NP Firmware Extractor

NP devices (TrackIR and SmartNav) require a firmware that has to be loaded each time the device is started. Also the linuxtrack Wine bridge utilizes some informations contained in the package (the infamous poetry and list of supported games along with their IDs). The firmware is extracted using Wine from the TrackIR windows package downloaded directly from NP.

Firmware extraction

When the Extraction dialog pops up, press the Download button to download the latest driver package. By default the newest packge available is downloaded; if it is not accessible, select any other from the combobox to the left off the button (all packages listed there contain the same firmware, only the game list might differ a bit).

When the package is downloaded/browsed to, a dialog containing short instructions pops up. After pressing OK the package is installed to a temporary wine prefix.

On Linux, usual installation dialog will pop up - just install the whole thing. Newer packages contain some MS runtime and NP USB drivers install, both of them has to be installed in order to install the main package. Don't worry though, none of the installed things is going to last - when the data are extracted, everything is going to be removed.

On Macs, due to wine configuration pecularities, the installation should be performed silently.

When the installer finishes, the extraction begins - you can follow its progress in the status part of the Extractor dialog. When the extraction is finished, the dialog closes by itself.

If you don't have access to the internet, just download any of the listed packages elsewhere and using the Extract from installer button find and open the one you downloaded.

If you encounter any difficulties using the above methods, you can try to install the driver by hand (using wine or install on windows machine and copy over). Then just press the Extract from unpacked, browse to the directory (the whole directory!) containing the NP software (usually ~/.wine/drive_c/Program\ Files/NaturalPoint/TrackIR5) and press Open button for the extraction to begin.

Why so complicated?

Maybe you wander, why is the whole thing that complicated, or why to download ~20MB package instead of around 100KB one?

There are two main reasons that led to this decision: First one is the neglect from the NP's side - more than year ago I asked couple of relatively simple questions, and I didn't received any andwer at all... <> The second one was their attempt to impose artificial limitations on the linuxtrack itself in order to gain permission to use SmartNav 4 firmware; they asked for disabling SmartNav4 functionality on MacOS, so people couldn't use Linuxtrack in mouse emulation programs. Besides being technicaly impossible to do, it would be completely against the Linuxtrack's spirit.

For those reasons (and couple of others) I decided to cut all the bonds (they used to host Linuxtrack firmware package in the past - per their own request) and using wine was the only logical choice.

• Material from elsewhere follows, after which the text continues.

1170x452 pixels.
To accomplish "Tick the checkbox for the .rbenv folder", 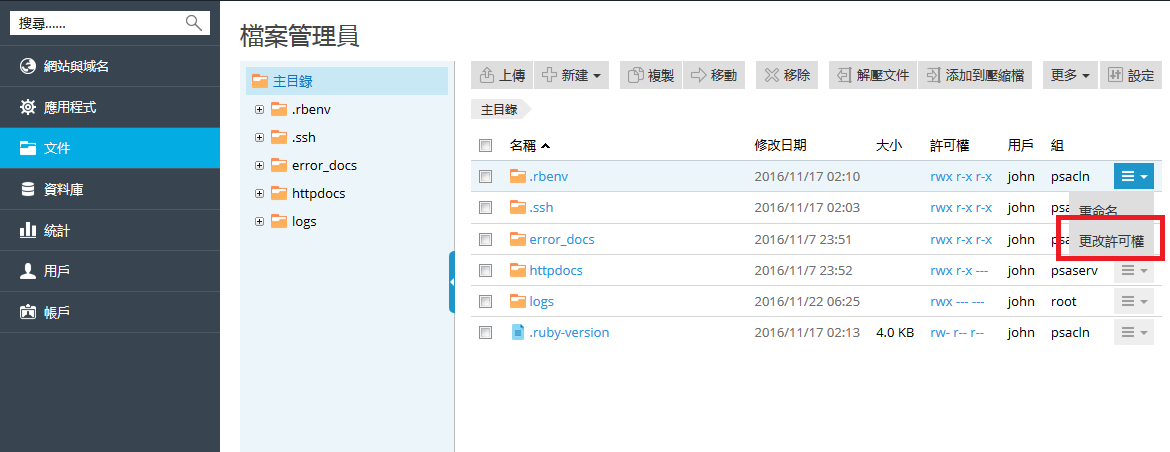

Given the fact, that this step is mostly one time only, I hope the inconvenience level is not very high.

Technical informations

The extracted files are in the following path: ~/.config/linuxtrack/tir_firmware and it contains the following files: The haiku verses are used by most games to verify that there is a TrackIR software on the other side. It was used to prevent other programs from emulating the interface (most notably FreeTrack). The claim was based on the fact, that those strings contain NP's trademark and they are copyrighted. My belief is, that since most games refuse to work without it, it is a part of the interface and therefore not copyrightable in order to provide means of interoperability. Also Fair use should be aplicable in this case.

The gamedata.txt list is extracted from file sgl.dat; the file is encrypted using RC4 stream cipher, using first 5 bytes in MD5 hash of string "NaturalPoint" as a key. The payload is XML, containing data on supported games, of which the only relevant part is a game ID and its name. The linuxtrack wine bridge uses this info to determine game's name when passed its ID.